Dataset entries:
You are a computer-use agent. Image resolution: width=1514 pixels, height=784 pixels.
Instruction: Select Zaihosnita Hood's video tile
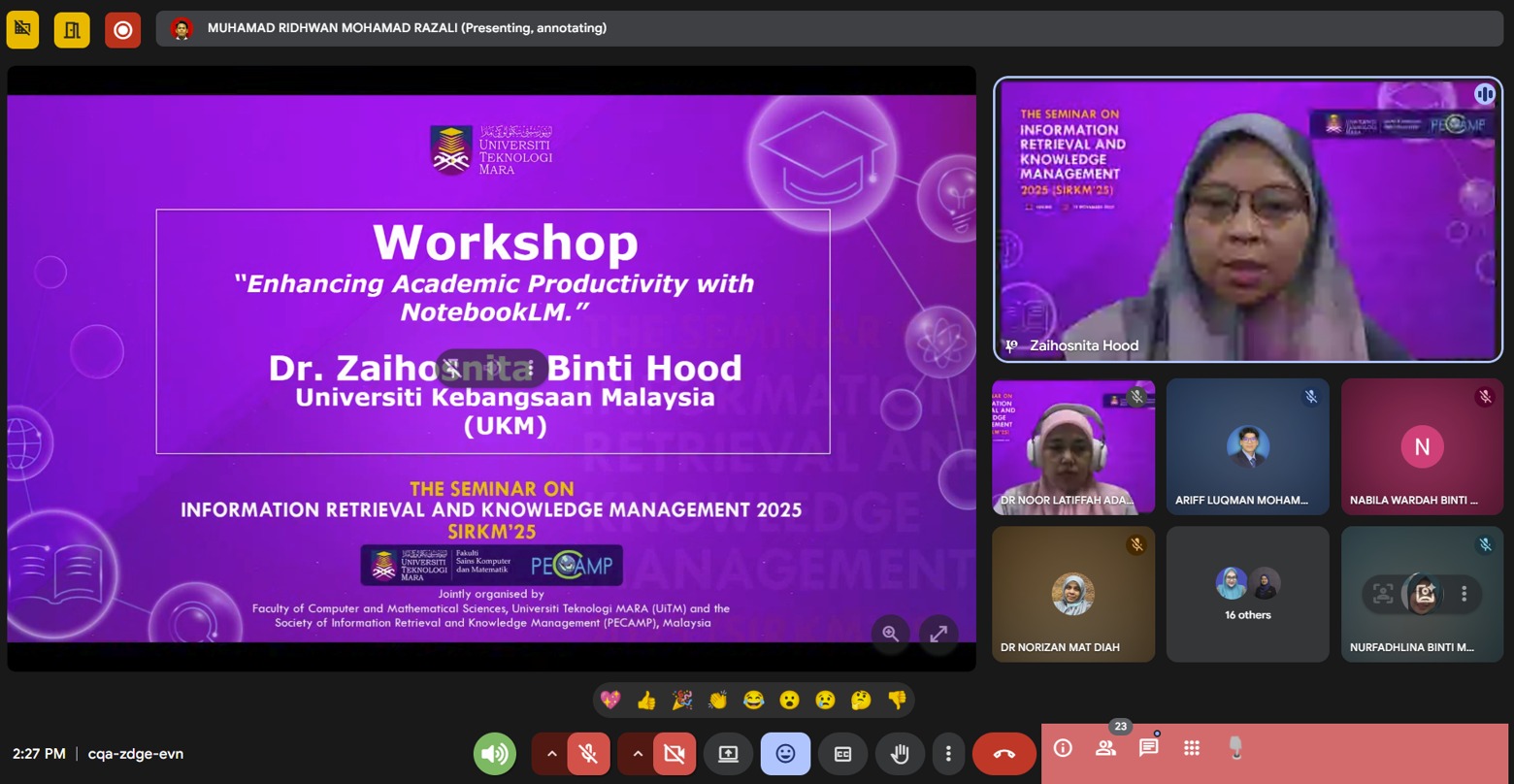[1247, 219]
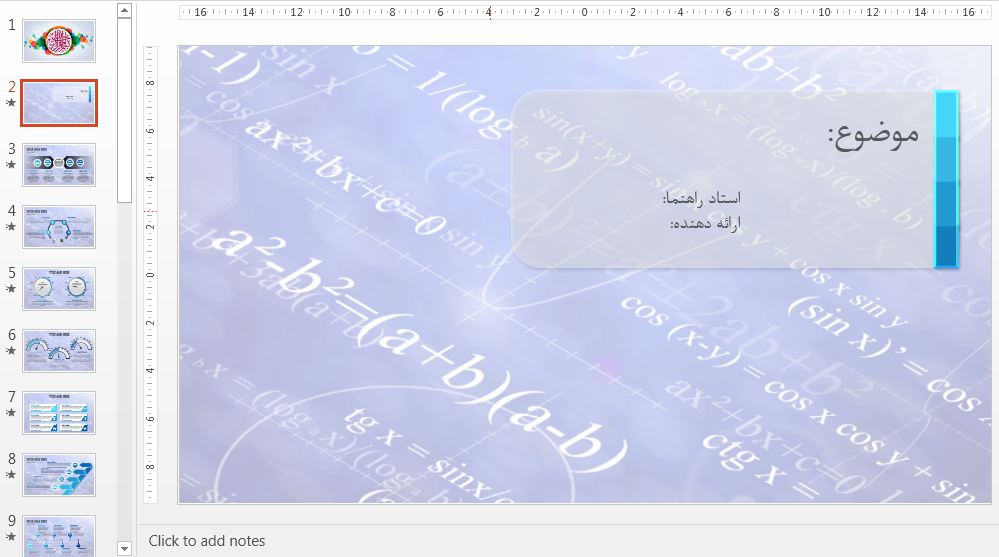Click the transition star beside slide 7
Image resolution: width=999 pixels, height=557 pixels.
pos(11,413)
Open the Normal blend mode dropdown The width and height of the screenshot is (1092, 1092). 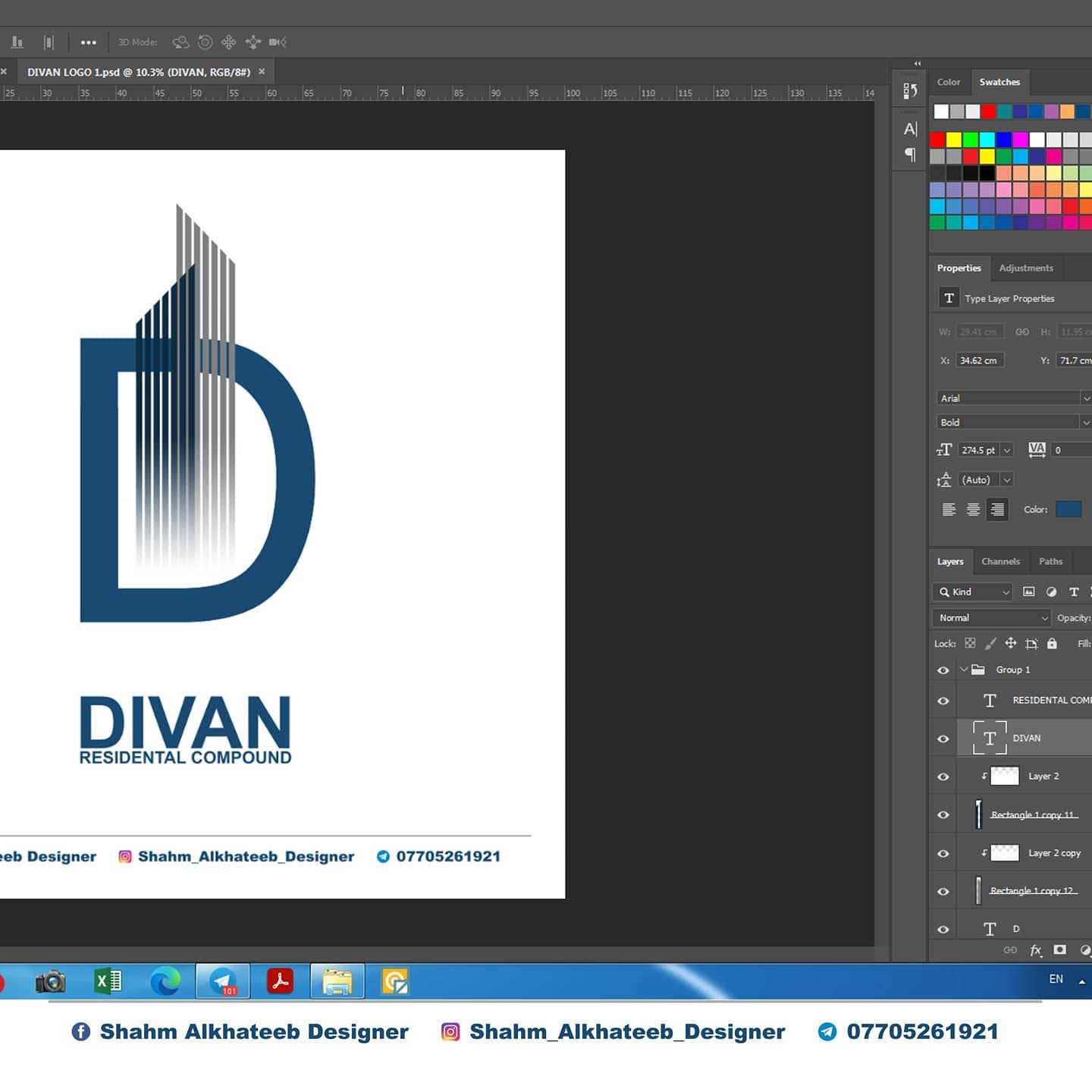point(991,618)
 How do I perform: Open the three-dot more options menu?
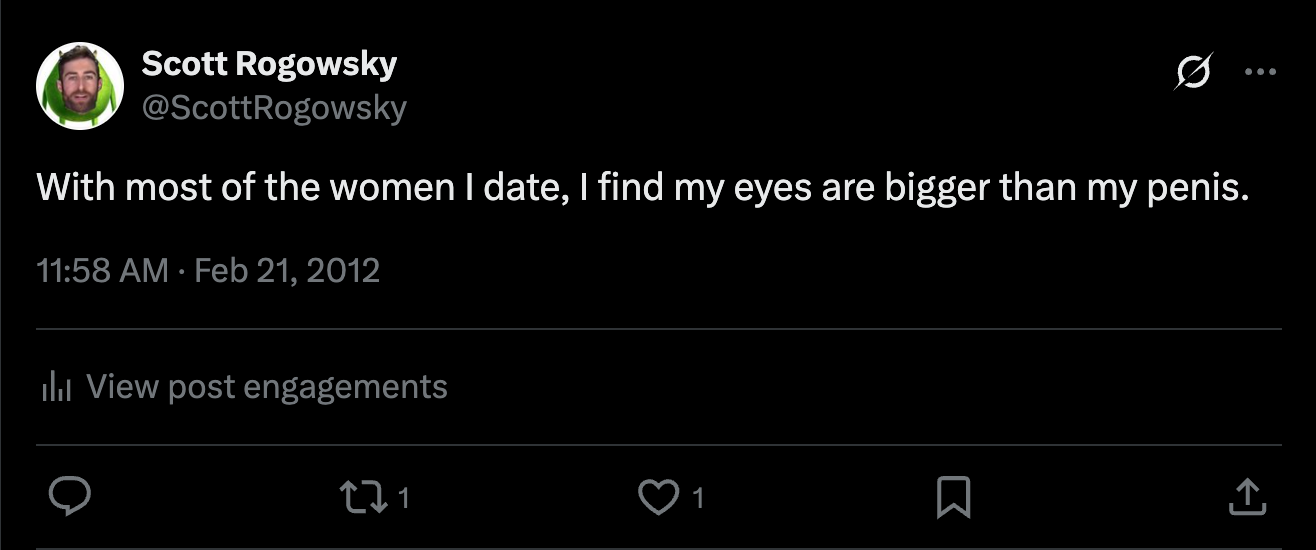point(1259,72)
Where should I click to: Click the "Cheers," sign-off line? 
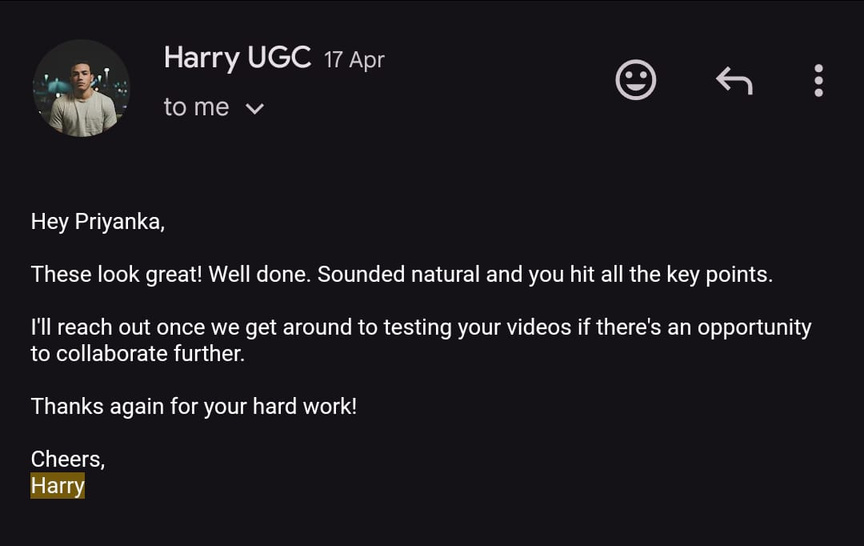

WHAT THE EXERCISE ASKS:
No pictures belong in the output. It should reproduce exactly the lines from the one containing "How do I perform: Open" through the end of the data, both ends included.

YOUR RESPONSE:
 How do I perform: Open the three-dot more options menu?
point(1259,72)
Where should I click to: Click the "Cheers," sign-off line? 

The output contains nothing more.